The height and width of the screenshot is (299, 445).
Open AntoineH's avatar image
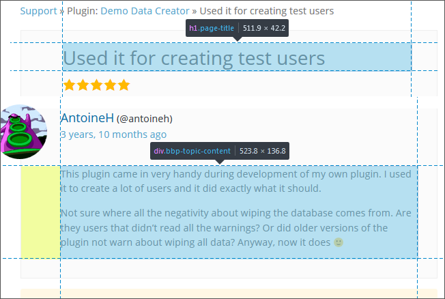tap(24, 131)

* * *

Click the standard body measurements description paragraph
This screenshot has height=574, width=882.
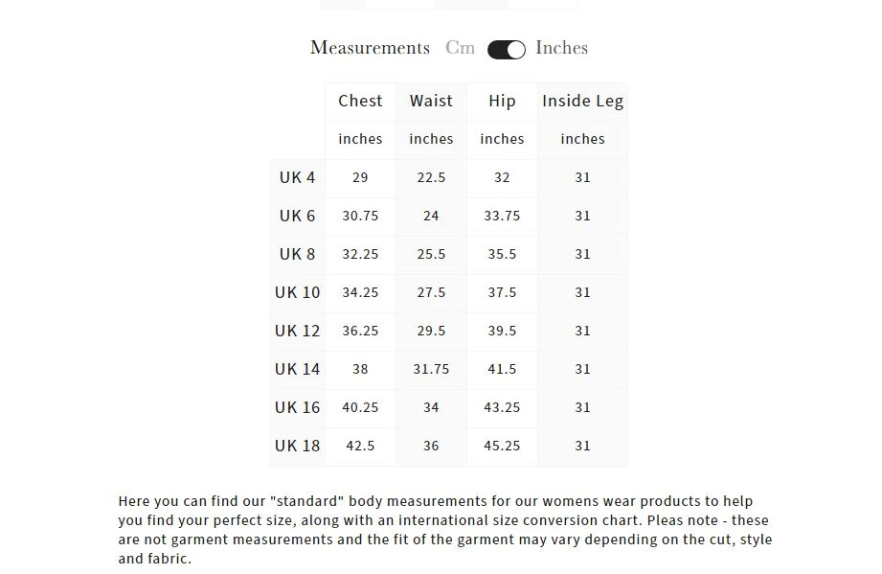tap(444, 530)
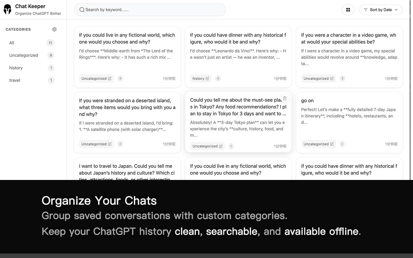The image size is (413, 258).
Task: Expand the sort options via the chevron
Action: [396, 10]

What you will do
Arrange the records from the line with "The height and" through the line with "tap(24, 131)" as a two-column CSV with the headers instruction and action. Give one row per record, put each value in a quoted field with line breaks replaced by spaces, and leave the pictures out.

Result of the exercise
instruction,action
"The height and width of the screenshot is (299, 445). Open AntoineH's avatar image","tap(24, 131)"